Members urged AES and the Board of Education to provide clearer monthly revenue/expenditure presentation (including grant timing and midyear grants), produce a capital plan, and supply aggregate, nonidentifying payroll/benefits data; AES staff agreed to provide grant schedules and aggregate financials to inform budgeting.

Board members told school finance and administrators they need clearer, consistent monthly reports that show both expected revenues (grants, tuition, other income) and expenditures so the town can evaluate net operating needs. The concern surfaced during review of AES budget materials presented to the Board of Finance: members said they want a distinct revenue section that shows expected grant installments and notation for grants that arrive midyear and create obligations.

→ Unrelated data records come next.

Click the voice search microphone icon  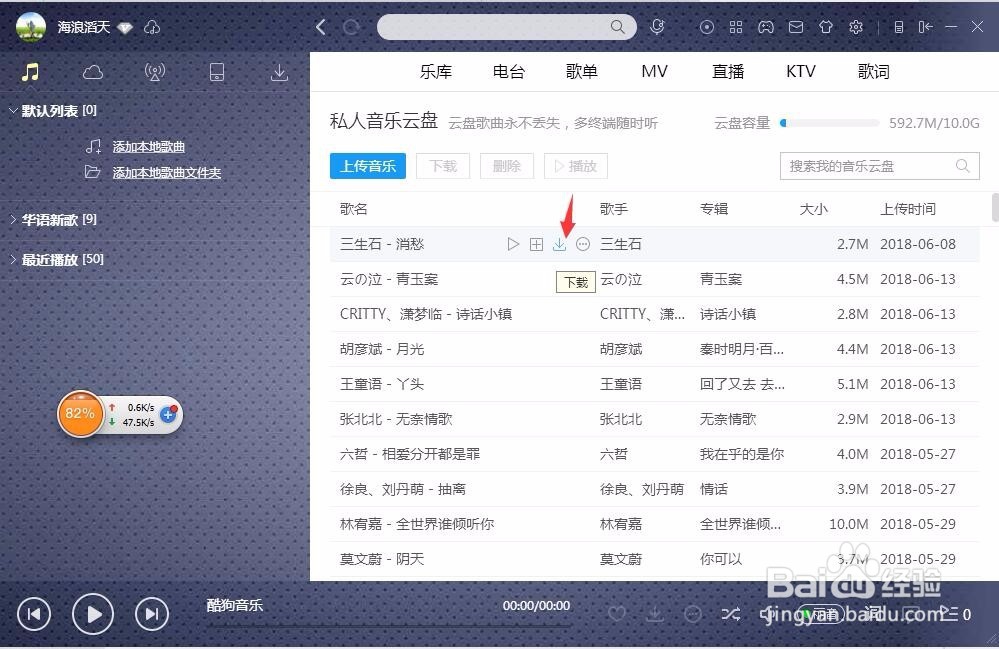pyautogui.click(x=657, y=27)
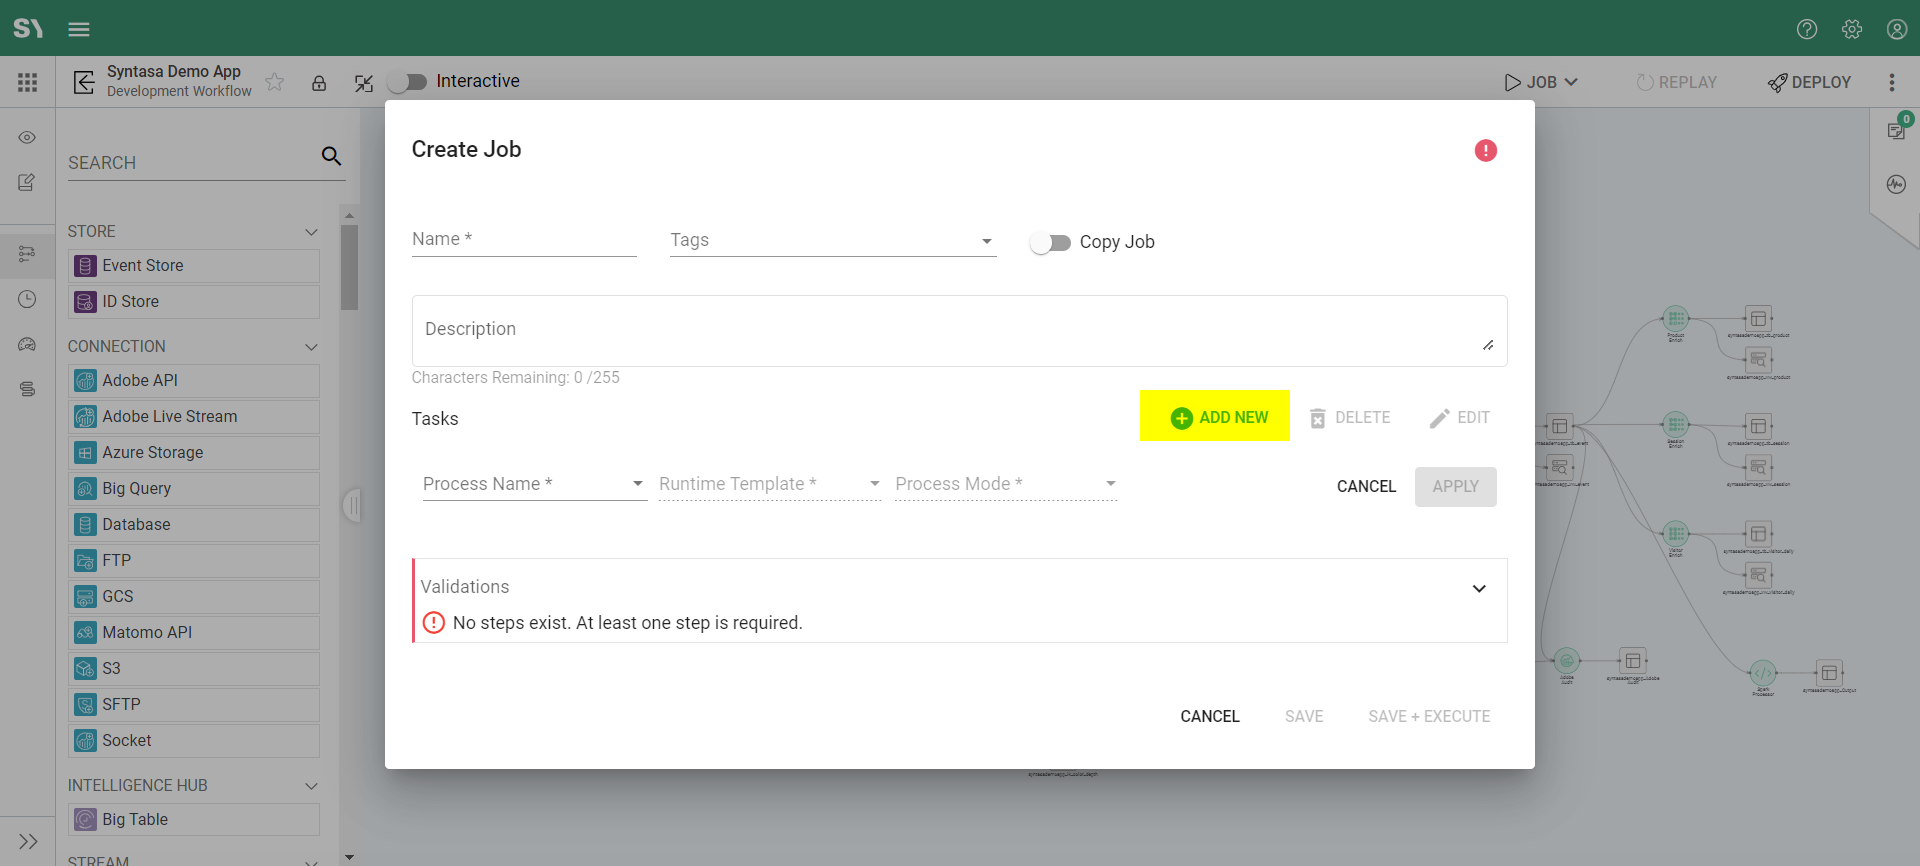Toggle the Interactive mode switch
Screen dimensions: 1920x866
tap(407, 82)
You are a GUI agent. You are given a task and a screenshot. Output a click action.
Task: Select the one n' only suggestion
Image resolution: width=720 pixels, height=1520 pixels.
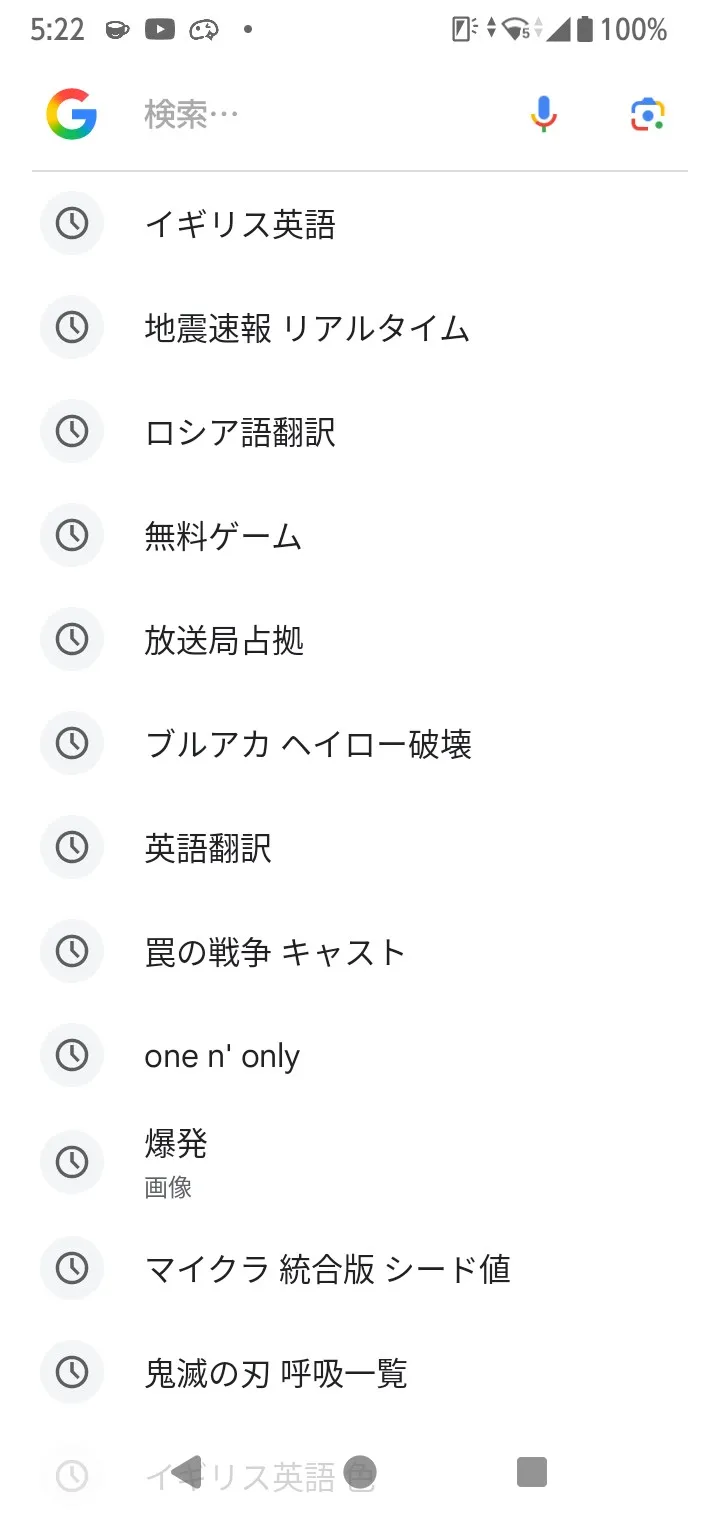pos(222,1056)
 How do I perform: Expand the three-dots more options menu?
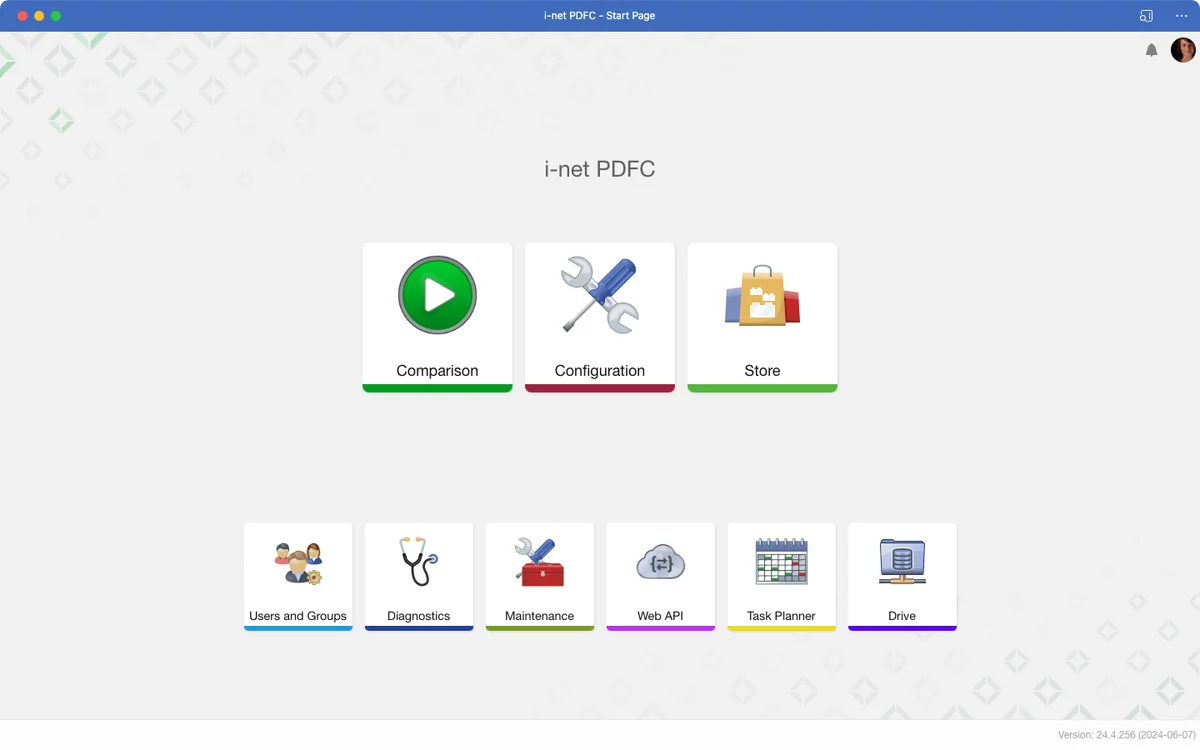(x=1181, y=16)
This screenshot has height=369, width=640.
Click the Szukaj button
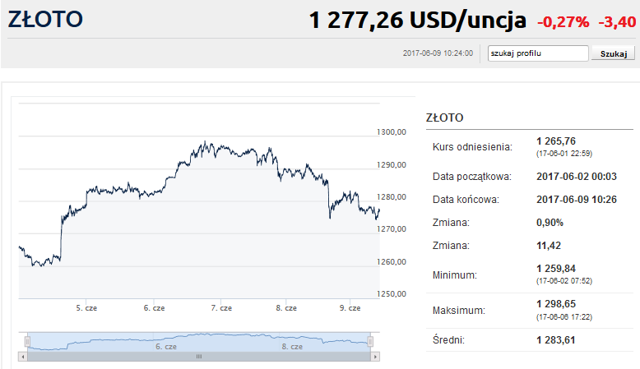[613, 53]
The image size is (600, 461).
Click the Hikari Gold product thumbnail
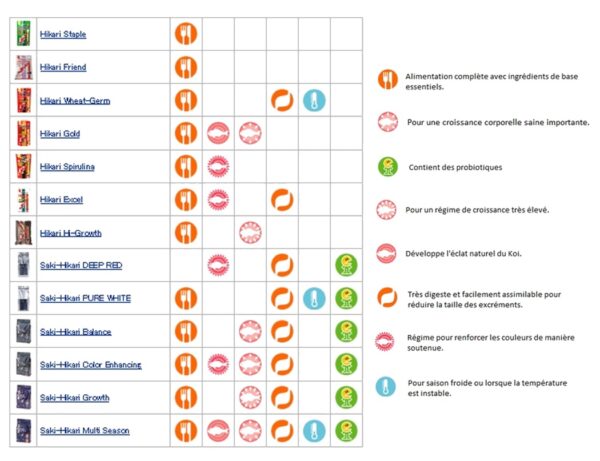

Jody, who joined the meeting to respond to finance questions, said some grants (for example, Title I and an early-start pre-K grant) are already netted out of the operating budget when AES is certain they will be received. Jody noted that the early-start pre-K award (about $66,000) arrives in installments and that when grants are expected they are used to offset operating items at budget time. She also said some grants are time-limited (Jody and others noted some ARPA-funded school-mental-health grants are set to expire in mid-2026) and that benefits and insurance remain a substantial share of school costs: a presenter said roughly 64% of expenditures are related to employee costs with approximately 16.5% for medical insurance in the budget summary provided to the board.

On capital planning, members reiterated requests for a multi-year plan (5–10 years) that explicitly lists projects, timing, and rough cost estimates so the Board of Finance can evaluate funding strategies (annual appropriations, notes, grant matches). Several participants said the AES superintendent and Board of Education have previously started a plan but it has not been completed; the Board of Finance asked the superintendent and Board of Education to finalize a capital plan and to work with the town’s Capital Improvement Program process.

Next steps: AES agreed to flag midyear grants, provide an aggregate (nonidentifying) summary of payroll and benefits by program to the Board of Finance, and deliver the June 30 final custom expenditure report to support reconciliation of transfers and spending.